PROBLEM STATEMENT => Your copy of the entries below should hold exactly the lines from the one containing "Enable the Date and time checkbox" to the one containing "The height and width of the screenshot is (416, 630).", inclusive, and no pictures.

[Records from a dataset]
[Start of Attachment]

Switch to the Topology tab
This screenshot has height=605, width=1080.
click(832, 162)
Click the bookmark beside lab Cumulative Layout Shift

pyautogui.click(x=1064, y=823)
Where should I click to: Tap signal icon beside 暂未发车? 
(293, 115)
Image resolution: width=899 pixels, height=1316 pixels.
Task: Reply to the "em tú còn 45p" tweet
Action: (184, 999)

[End of Attachment]
[Start of Attachment]

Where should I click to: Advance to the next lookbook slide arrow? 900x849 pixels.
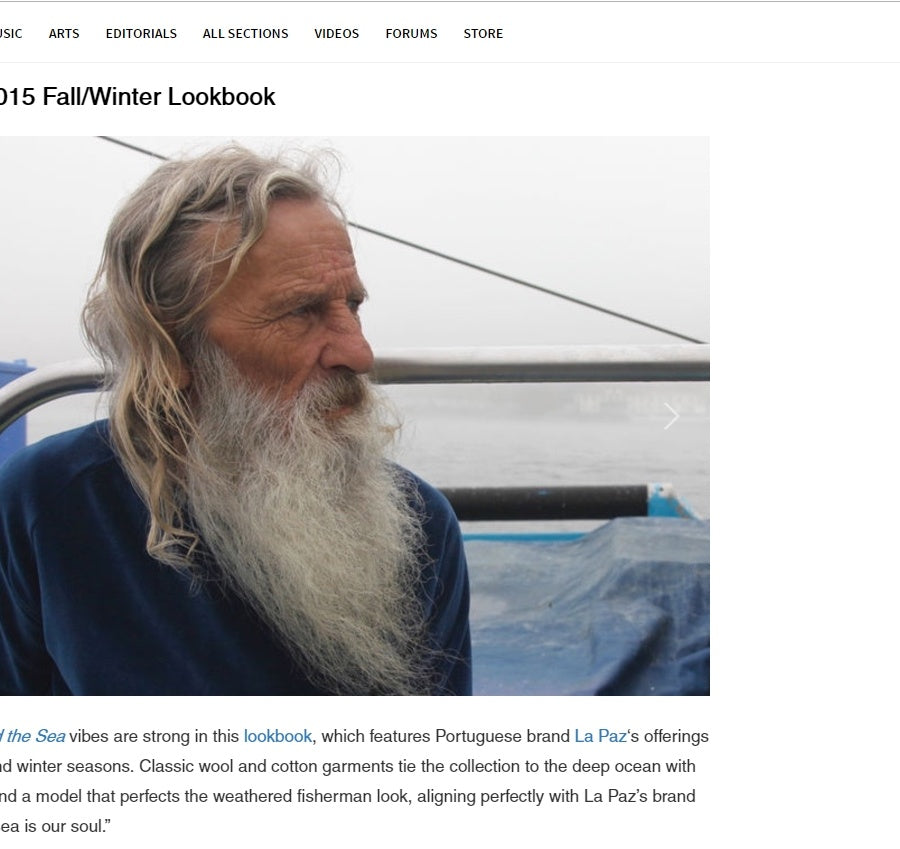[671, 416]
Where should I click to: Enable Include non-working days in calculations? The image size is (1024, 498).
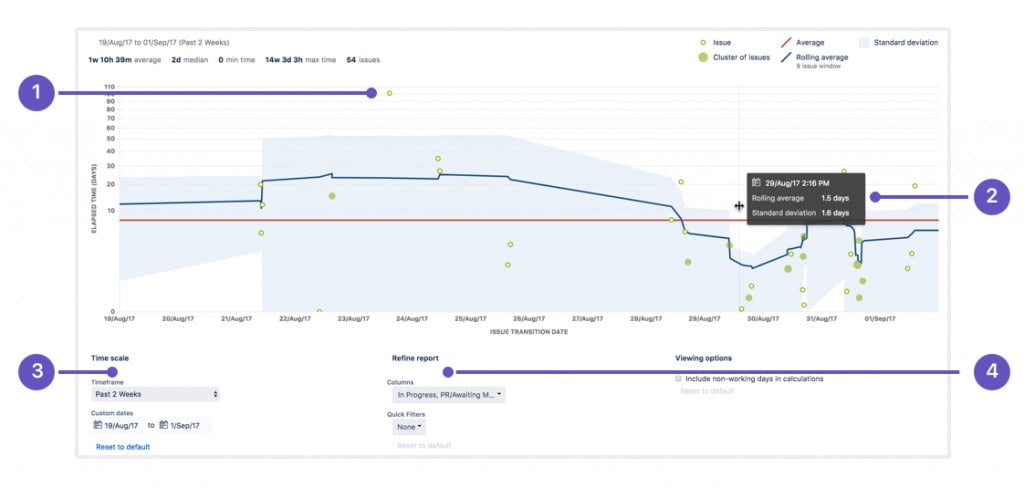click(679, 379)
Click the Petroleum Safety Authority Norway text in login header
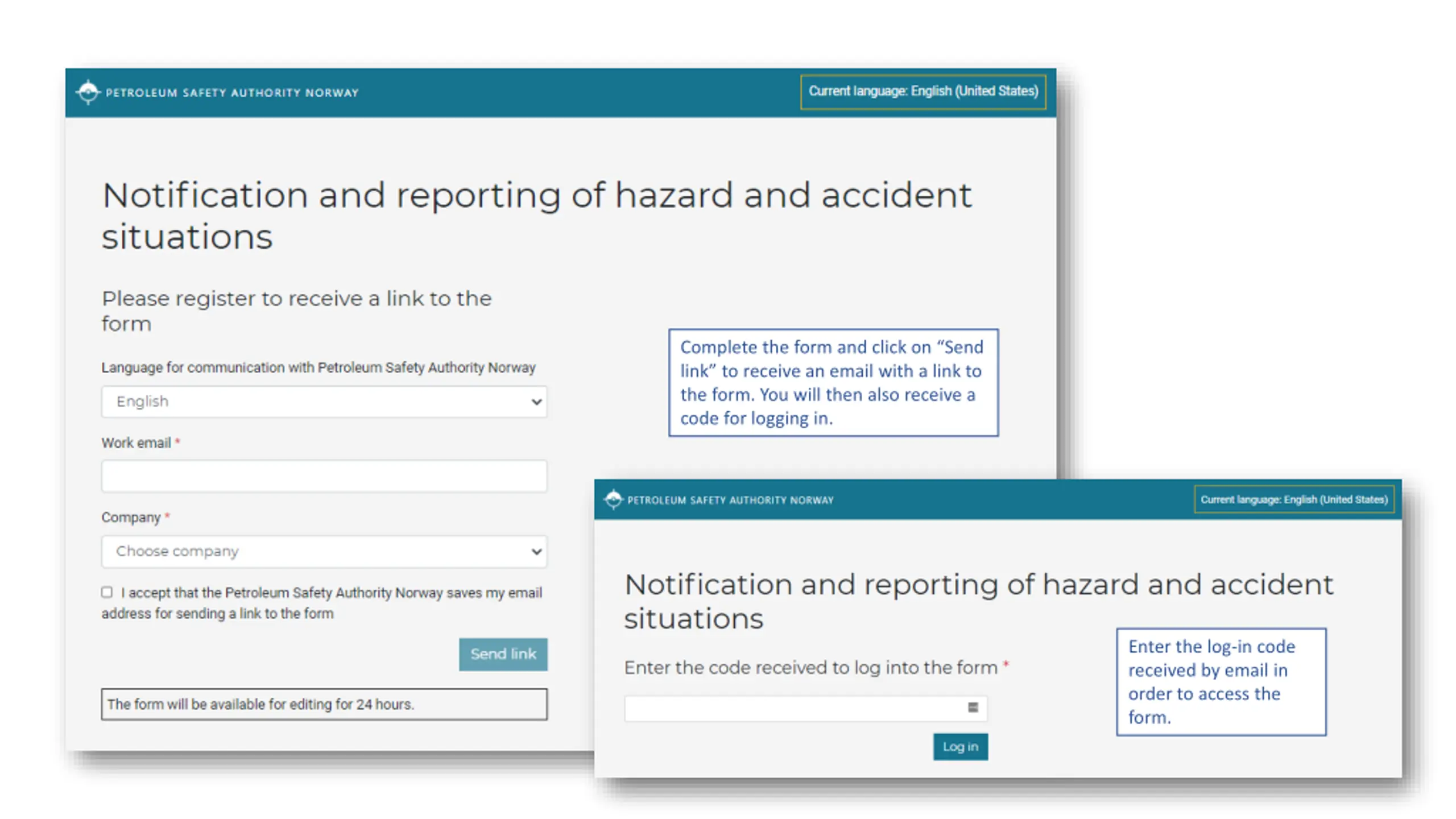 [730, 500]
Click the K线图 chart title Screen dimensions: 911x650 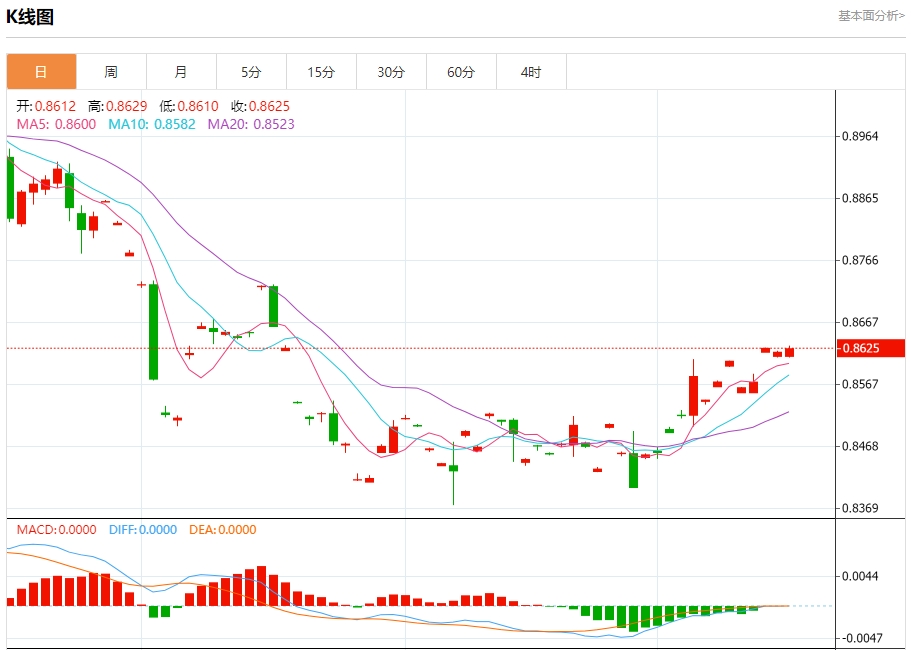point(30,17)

[End of Attachment]
[Start of Attachment]

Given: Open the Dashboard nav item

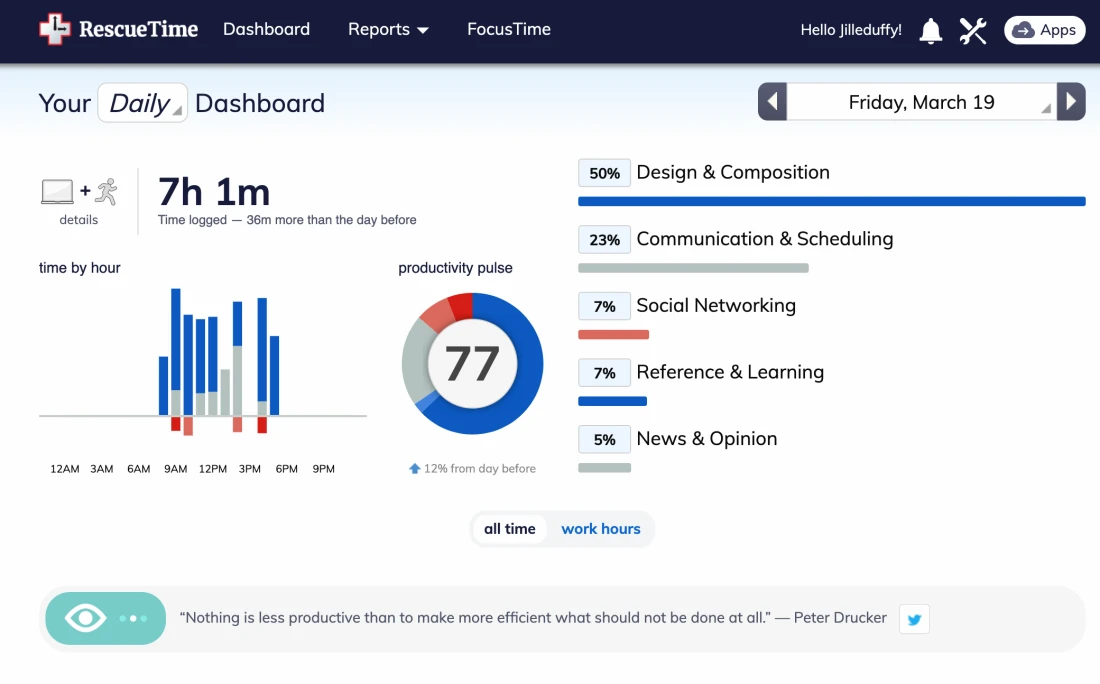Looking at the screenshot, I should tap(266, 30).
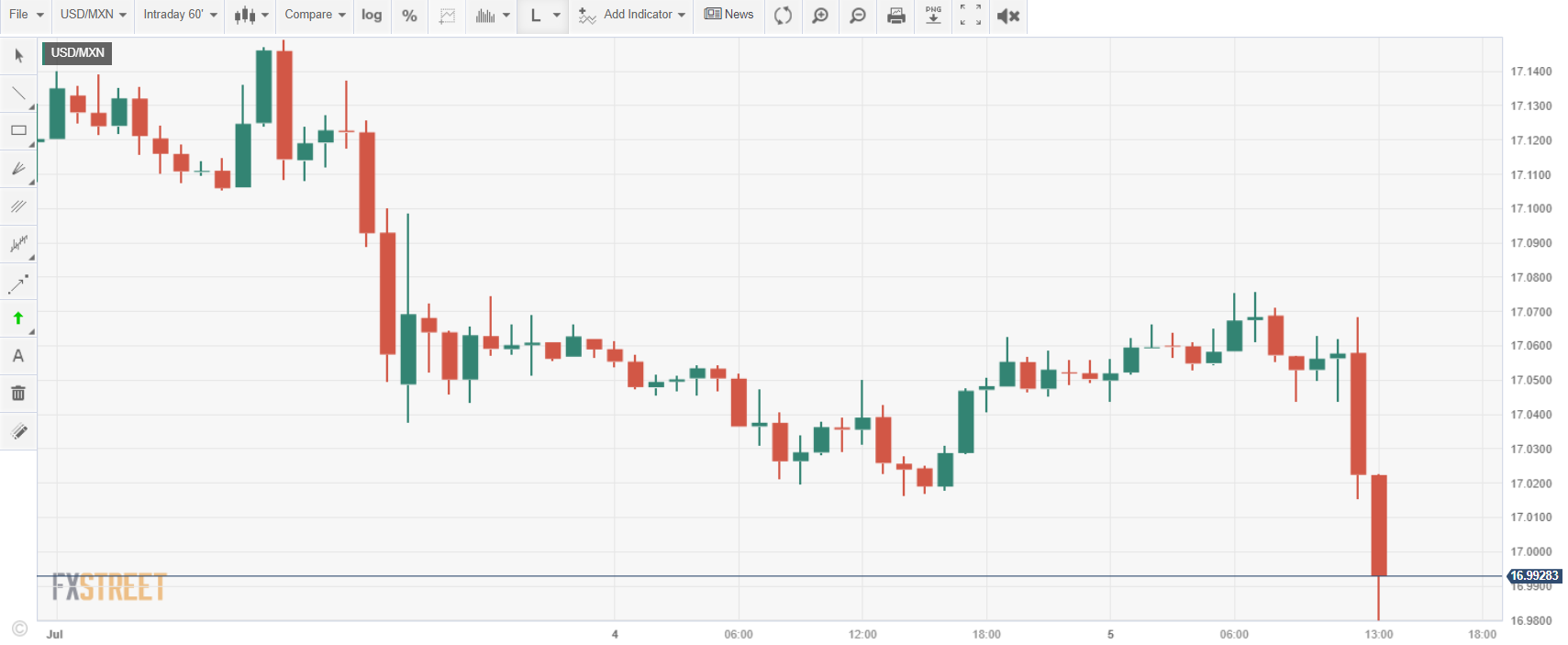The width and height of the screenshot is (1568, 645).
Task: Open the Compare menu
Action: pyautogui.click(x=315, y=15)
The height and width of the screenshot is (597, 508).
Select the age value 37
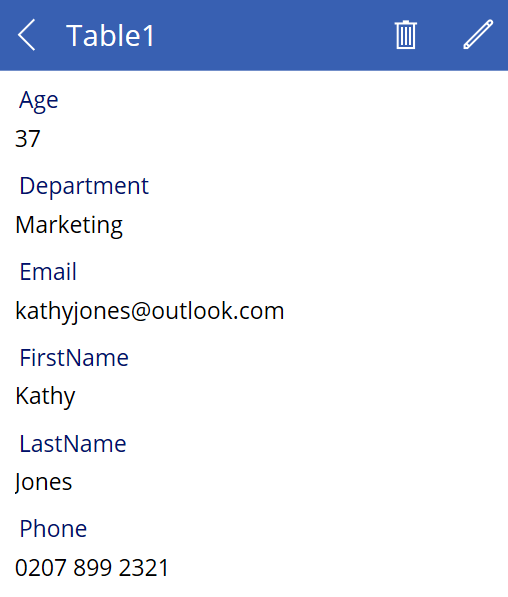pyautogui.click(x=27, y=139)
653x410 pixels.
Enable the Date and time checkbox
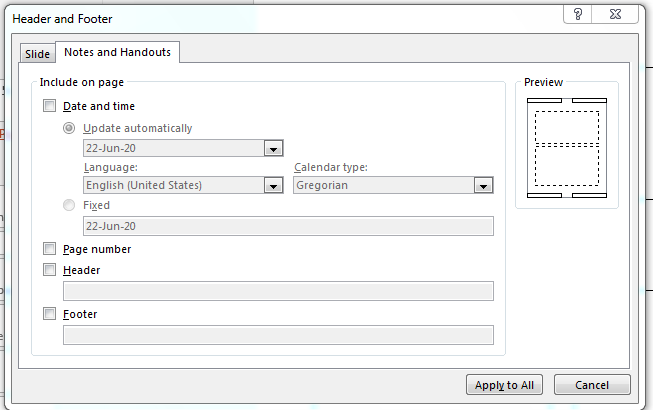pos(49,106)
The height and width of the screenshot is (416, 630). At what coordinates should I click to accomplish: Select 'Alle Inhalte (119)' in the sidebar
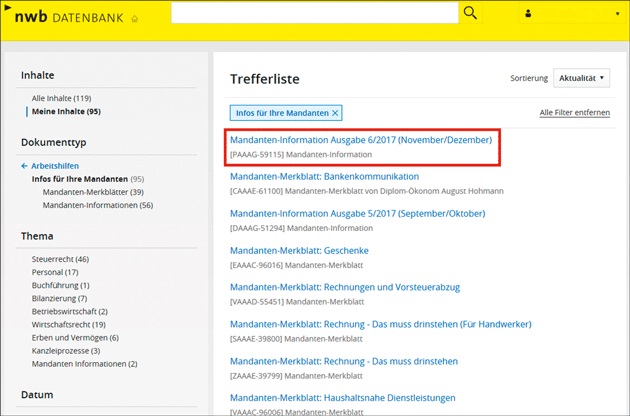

[End of Attachment]

TASK RESPONSE =>
Enable the Date and time checkbox
pos(49,106)
The height and width of the screenshot is (416, 630). At what coordinates should I click to accomplish: Select 'Alle Inhalte (119)' in the sidebar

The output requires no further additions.